Note that these costs are charged directly to your account with the cloud storage provider, not through the CGC. Also, when using such files as inputs for a task, the CGC will not display a warning about the location of the input file being different from the project location.

To optimize your task execution costs, when creating a project and planning the analyses that will be executed within that project, please keep in mind where your input files are stored and choose a project location that matches the location of your files, if possible. Also, please keep in mind that the location of a project cannot be changed once the project has been created.

File download costs 

When downloading files to your local machine, viewing them on the CGC or exporting them to a volume that is in a different location from your project's location, this causes data download costs. Calculated costs are displayed under Downloaded in Current Usage and Spending Details sections on the Payments page and other billing documents (invoices) and summaries provided to you by Seven Bridges. Note that calculation and update of file transfer costs does not take place in real time, but in a fixed time interval several times throughout the day.

Downloading files that are stored in your project 

Downloading files from the CGC generates file transfer costs. For example, if you download a total of 900 GB of files through the CGC's visual interface or the API in a month, the total monthly download cost will be 900 x $0.09 per GB = $81.00. The presented calculation is for information purposes only and is based on the assumption that you are using AWS as the underlying cloud provider and the current AWS pricing at the time of writing this document.

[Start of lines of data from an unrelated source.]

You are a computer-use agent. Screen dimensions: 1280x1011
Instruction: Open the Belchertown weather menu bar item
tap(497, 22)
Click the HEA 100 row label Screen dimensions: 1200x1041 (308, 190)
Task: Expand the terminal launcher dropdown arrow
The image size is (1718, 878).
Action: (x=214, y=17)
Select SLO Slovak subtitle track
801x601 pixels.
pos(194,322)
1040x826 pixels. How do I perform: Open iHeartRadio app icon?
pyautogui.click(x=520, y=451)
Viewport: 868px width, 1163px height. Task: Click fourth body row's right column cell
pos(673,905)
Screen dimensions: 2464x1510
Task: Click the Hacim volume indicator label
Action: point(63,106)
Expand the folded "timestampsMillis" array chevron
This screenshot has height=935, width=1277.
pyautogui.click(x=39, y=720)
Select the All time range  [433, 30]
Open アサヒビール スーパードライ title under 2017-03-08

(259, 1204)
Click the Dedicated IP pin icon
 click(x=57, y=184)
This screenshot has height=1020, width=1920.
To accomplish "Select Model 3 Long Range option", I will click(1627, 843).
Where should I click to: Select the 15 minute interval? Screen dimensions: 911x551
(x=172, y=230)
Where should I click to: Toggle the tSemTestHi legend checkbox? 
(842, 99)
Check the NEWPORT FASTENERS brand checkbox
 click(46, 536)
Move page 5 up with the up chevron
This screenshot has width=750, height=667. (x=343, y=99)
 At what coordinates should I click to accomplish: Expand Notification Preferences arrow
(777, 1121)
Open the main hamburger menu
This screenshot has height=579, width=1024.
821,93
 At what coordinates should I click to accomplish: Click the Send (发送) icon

For current AWS prices and price calculation, see the official AWS data transfer price list.

Viewing files on the CGC 

File download costs will also include amounts that are charged for data transfer when previewing files or using the raw view, as the file content is downloaded to your local machine (web browser) in order to be displayed.

  • Preview is available when viewing file details in your project or Data Studio analysis, for the following file formats IPYNBHTMLPDFJPGJPEGSVGPNGGIFMD. These previews are generated for files that are up to 10 MB in size, while preview is not available for larger files and is therefore not charged.
  • Raw view displays the raw file content directly in the browser, without any rendering based on the file format. When scrolling through a file in raw view, its content is loaded in 100 KB chunks, except for txt files that are loaded in chunks of 10 MB. Unlike file preview, raw view doesn't have any limitations in terms of size of the viewed file. However, using raw view for binary file formats does not provide any useful information, so it should be avoided to prevent unnecessary data transfer costs.

Using SBFS 

When CGC files are used through SBFS, this will also generate file transfer costs. SBFS makes CGC files available locally by downloading them to the local machine (or server instance) so they can be used for further analysis. Costs generated through SBFS will also be included in the Downloaded section in billing documents (invoices).

Exporting files to a volume that is in a different location 

The CGC allows you export a file from a project to an attached volume using the API. If the volume is in a location (region) that is different from the location of your project, this also generates data transfer costs that are charged to your billing group and shown within the Downloaded item in billing documents (invoices).

Exceptions 

Downloading files from public datasets 

When downloading files from public datasets, there are no data transfer costs as datasets are made available free of charge, at no additional cost.